►
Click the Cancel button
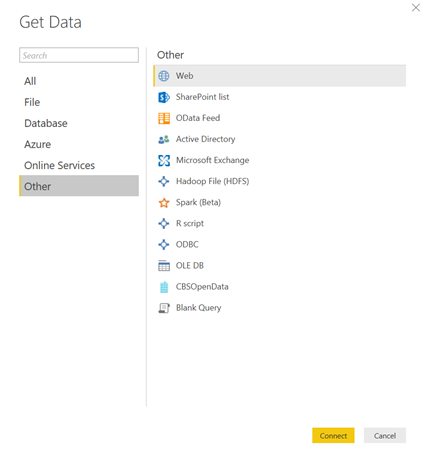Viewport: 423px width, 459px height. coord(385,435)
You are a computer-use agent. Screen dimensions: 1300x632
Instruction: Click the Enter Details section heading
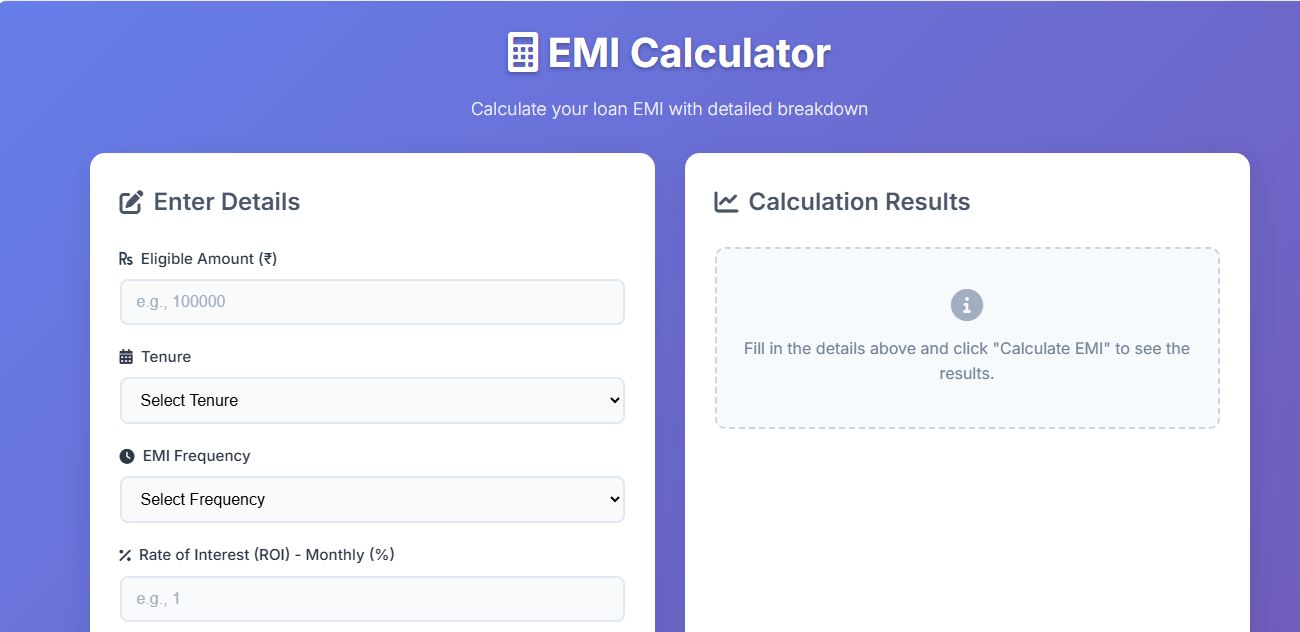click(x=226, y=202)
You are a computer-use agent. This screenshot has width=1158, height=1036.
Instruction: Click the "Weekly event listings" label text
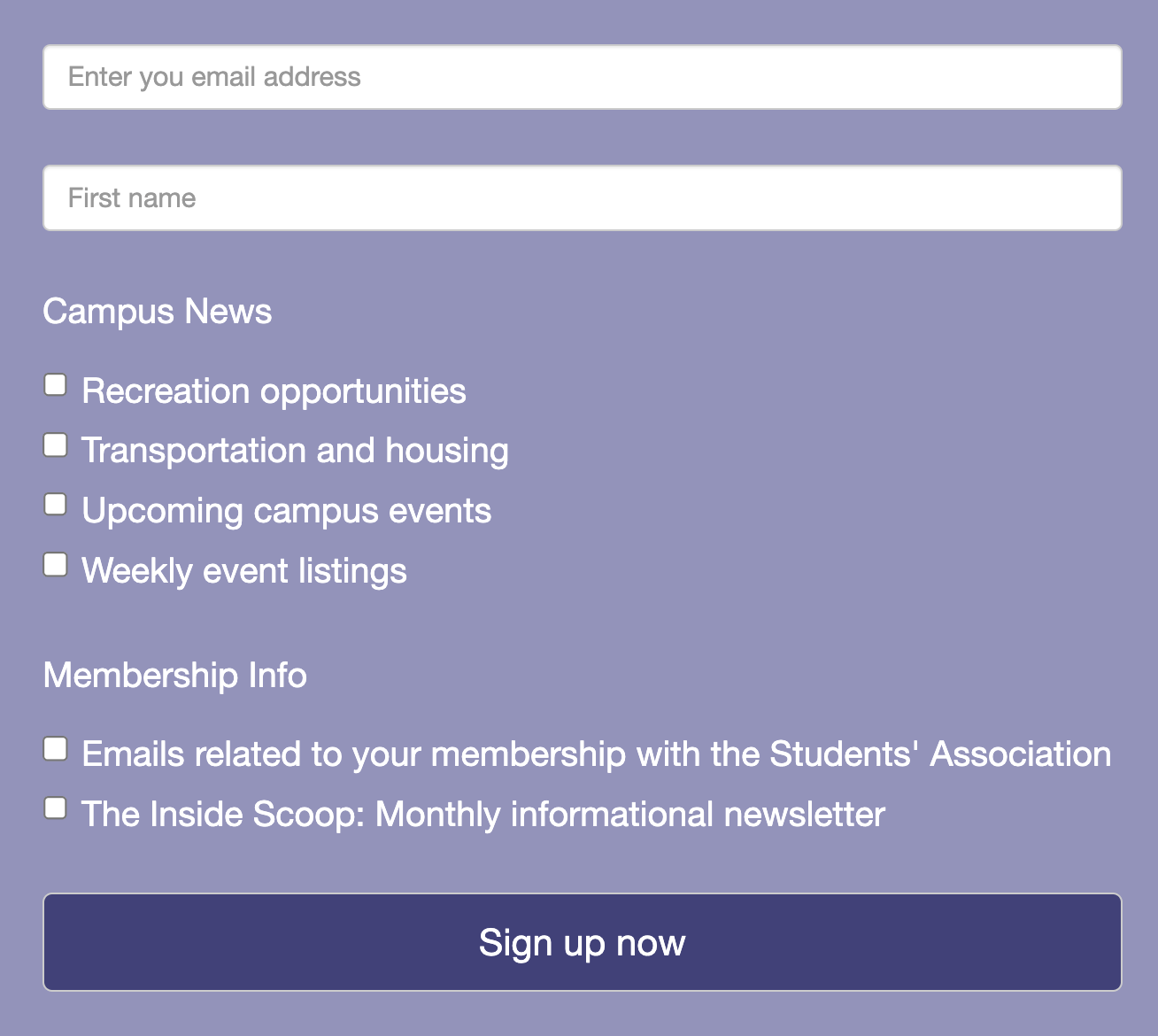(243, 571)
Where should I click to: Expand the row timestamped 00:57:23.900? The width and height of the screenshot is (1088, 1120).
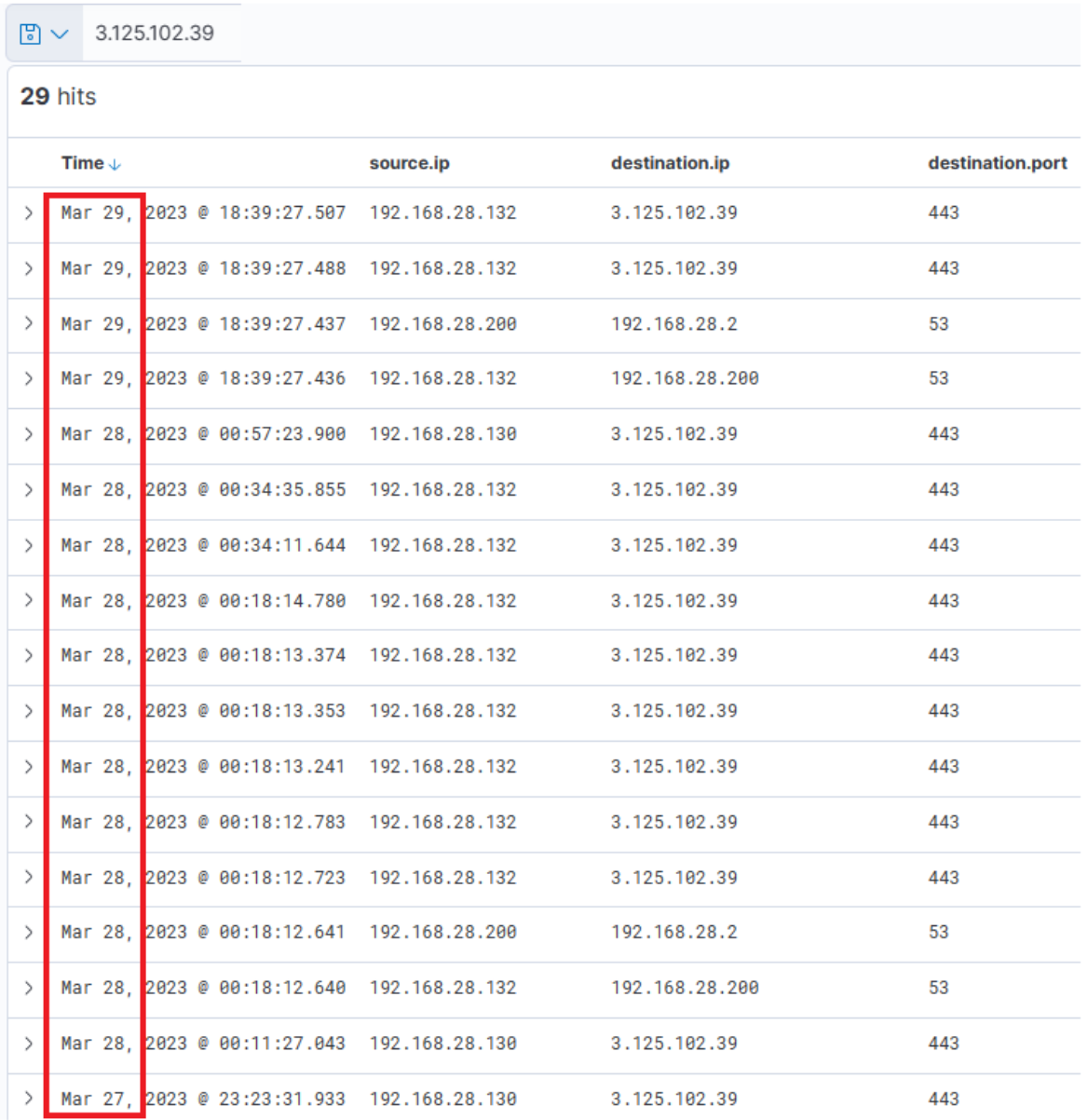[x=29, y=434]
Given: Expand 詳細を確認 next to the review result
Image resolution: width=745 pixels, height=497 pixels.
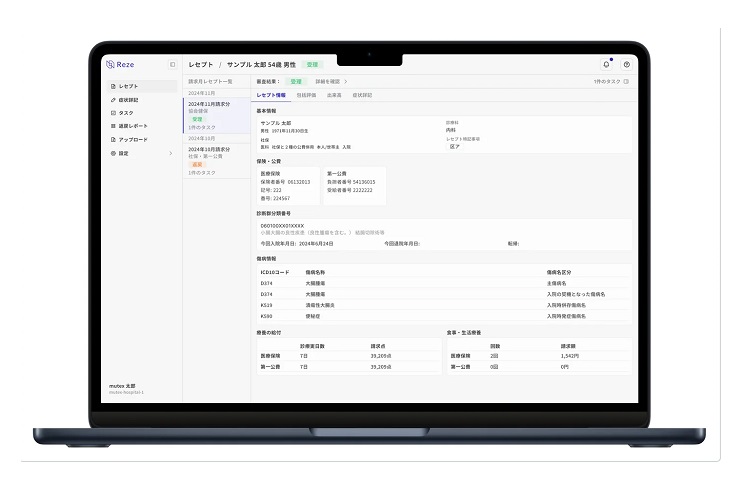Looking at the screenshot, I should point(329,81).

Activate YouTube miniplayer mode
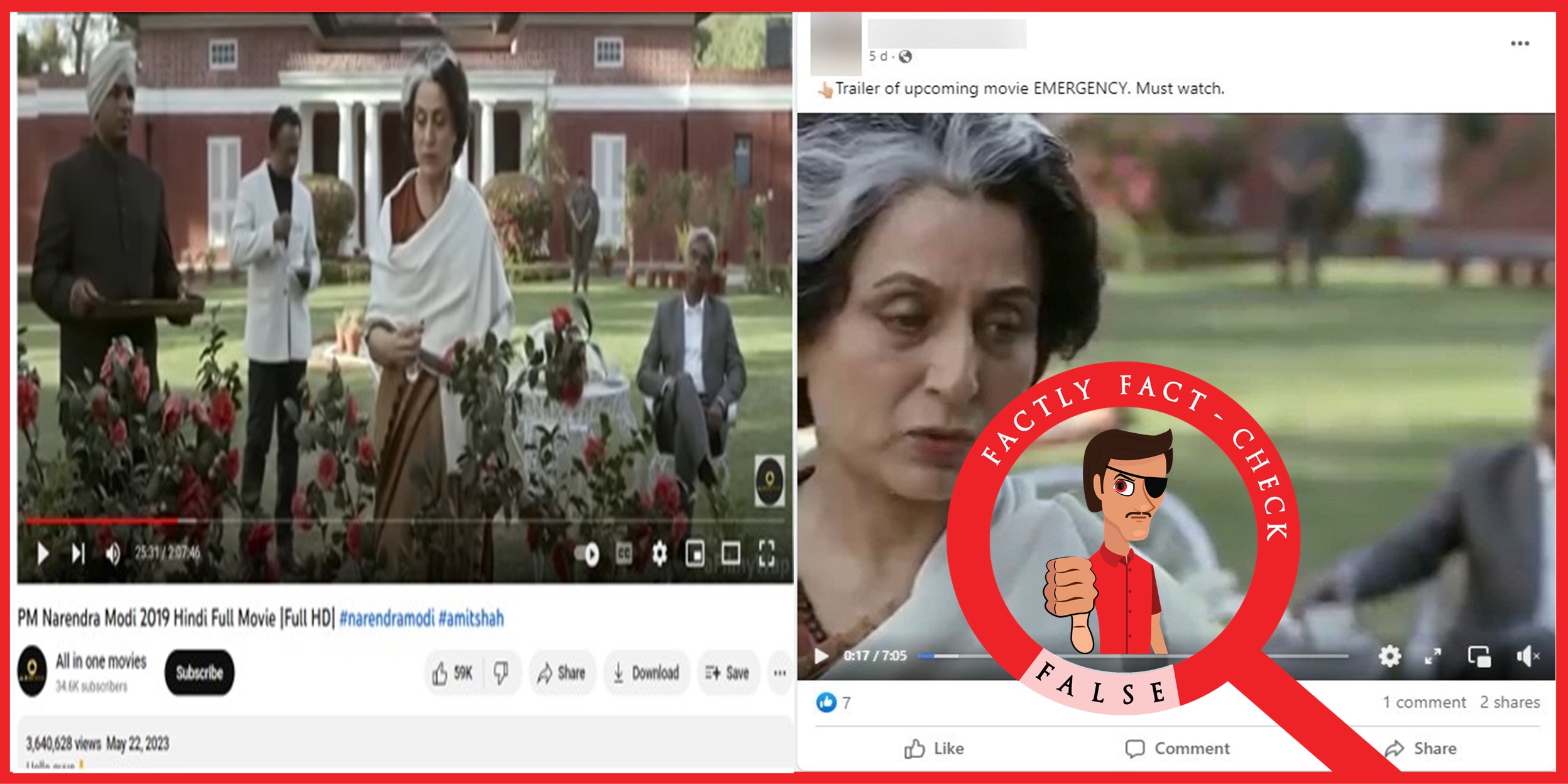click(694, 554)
◄
THE PROBLEM: Reproduce every line of the listing above word for word, leaving out the pictures.

THE SOLUTION:
Click the Cancel button
Viewport: 423px width, 459px height. coord(385,435)
You are a computer-use agent. Screen dimensions: 1300x632
Instruction: Click the Enter Details section heading
click(x=226, y=202)
You are a computer-use agent. This screenshot has width=1158, height=1036.
Instruction: Click the "Weekly event listings" label text
(243, 571)
Where should I click to: Expand the row timestamped 00:57:23.900? The width and height of the screenshot is (1088, 1120).
[x=29, y=434]
Given: Expand 詳細を確認 next to the review result
Image resolution: width=745 pixels, height=497 pixels.
Looking at the screenshot, I should point(329,81).

Activate YouTube miniplayer mode
click(694, 554)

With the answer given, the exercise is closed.